Строгое пуританское воспитание сестёр Гоголя вряд ли позволяло им думать о чём-то фривольном. Скорее всего, понадеявшись на возникновение тёплых отношений между Гоголем и Синельниковой, они допустили для себя мысль, что брат их мог бы пригреться у Синельниковой, прижиться у неё в качестве доброго друга, как в иные периоды своей жизни находил приют и покой в семье Аксаковых, Репниных или Жуковских. Стоит заметить, что и сама Синельникова многое готова была сделать для этого и очень рада была бы принять Гоголя хоть в каком качестве. И кто знает, если бы над головой Гоголя чуть раньше не разразилась та история, которая превратила и его сердце, и саму его жизнь в крошево осколков, то он, пожалуй, мог бы хотя бы временами, хотя бы летними своими наездами в родной край останавливаться у Синельниковой, общаться с ней, находить отрадные, тихие минутки. Мария Ивановна Гоголь и сёстры писателя очень хотели бы видеть умиротворённого, по-новому ясного, сблизившегося с родными местами и родными лицами Гоголя. Им бы так приятно было ездить в имение Синельниковой, заставая там брата.

Но, к несчастью, оказалось, что Гоголю было поздно завязывать новые отношения, даже дружеские и простые, тяжело и поздно. И потому та мизансцена гоголевской жизни, что связана была с Синельниковой, выдалась очень и очень краткой, промелькнула, как погожий осенний денёк, который может порадовать последним теплом и солнышком, но лишь ненадолго.

Известно, однако, прекрасное письмо Марии Николаевны Синельниковой Степану Петровичу Шевырёву, в которых она с нежностью и теплотой рассказала об отношениях с Гоголем.

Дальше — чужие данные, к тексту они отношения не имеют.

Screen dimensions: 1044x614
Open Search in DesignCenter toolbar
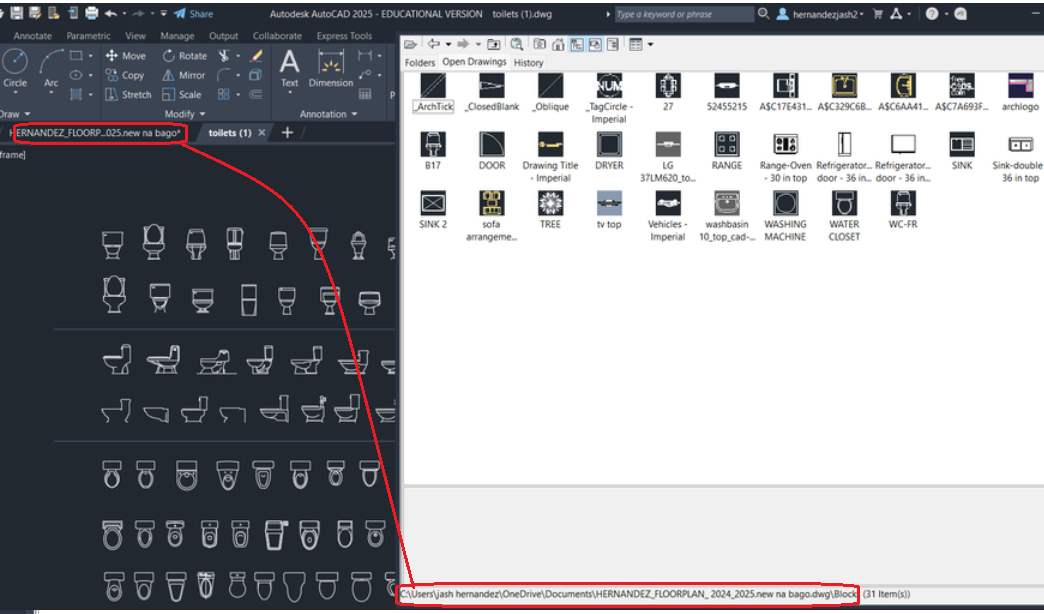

«Когда я впервые увидела его, то полюбила его, встретивши в нём настоящее братское сочувствие, и привязалась к нему всею силою души моей… Живя вместе с ним в кругу его родных, увлеклась его любовью к родным и заботой о них… Он сам заходил в крестьянские хаты, чтобы узнать, не терпит ли кто нужды, и часто присылал из Москвы денег для помощи бедным. Я часто удивлялась его необычайной деятельности: как среди своих литературных занятий он ещё находил время проверять прибыль и трату в имении (он ещё в юности отрёкся от своей доли, уступив её матери и сестрам); везде было видно его работу; сколько он посадил деревьев и, заметив, что я больше люблю цветы, сказал: «Оставьте их, деревья намного благодарнее – они переживут нас». Всегда после обеда учил сироту, которая жила у них, разъяснял ей уроки, и теперь она благодаря его стараниям устроена в институт. Когда не имел серьезного занятия, то в свободные минуты рисовал узоры для ковра. В 1851 году приехал к нам в село, где я живу с тетей (со стороны отца), и прожил с нами 8 дней и всё время был веселый и спокойный. Я радовалась в душе, глядя на него. Его сопровождали мать и меньшая сестра, и у нас он распрощался с нами и ними на долгую разлуку…» [404].